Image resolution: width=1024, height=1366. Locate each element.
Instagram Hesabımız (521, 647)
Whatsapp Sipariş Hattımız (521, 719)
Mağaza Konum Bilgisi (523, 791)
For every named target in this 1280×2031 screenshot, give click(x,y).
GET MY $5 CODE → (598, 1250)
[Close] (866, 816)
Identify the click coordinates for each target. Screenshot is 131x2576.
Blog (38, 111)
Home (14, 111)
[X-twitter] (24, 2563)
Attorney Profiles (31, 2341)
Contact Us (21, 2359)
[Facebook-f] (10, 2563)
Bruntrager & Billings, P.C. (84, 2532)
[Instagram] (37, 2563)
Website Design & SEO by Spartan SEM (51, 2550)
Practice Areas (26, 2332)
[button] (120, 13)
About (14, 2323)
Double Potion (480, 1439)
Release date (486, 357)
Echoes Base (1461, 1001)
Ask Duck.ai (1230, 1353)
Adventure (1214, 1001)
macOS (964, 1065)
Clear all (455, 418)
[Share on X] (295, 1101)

- - -

**WHAT NEEDS TO BE DONE:** Every entry is to be restated word for word, with nothing dropped.

**OUTPUT BELOW:**
Image resolution: width=1024, height=1366. Locate each element.
Instagram Hesabımız (521, 647)
Whatsapp Sipariş Hattımız (521, 719)
Mağaza Konum Bilgisi (523, 791)
For every named target in this 1280×2031 screenshot, give click(x,y).
GET MY $5 CODE → (598, 1250)
[Close] (866, 816)
Identify the click coordinates for each target. Screenshot is 131x2576.
Blog (38, 111)
Home (14, 111)
[X-twitter] (24, 2563)
Attorney Profiles (31, 2341)
Contact Us (21, 2359)
[Facebook-f] (10, 2563)
Bruntrager & Billings, P.C. (84, 2532)
[Instagram] (37, 2563)
Website Design & SEO by Spartan SEM (51, 2550)
Practice Areas (26, 2332)
[button] (120, 13)
About (14, 2323)
Double Potion (480, 1439)
Release date (486, 357)
Echoes Base (1461, 1001)
Ask Duck.ai (1230, 1353)
Adventure (1214, 1001)
macOS (964, 1065)
Clear all (455, 418)
[Share on X] (295, 1101)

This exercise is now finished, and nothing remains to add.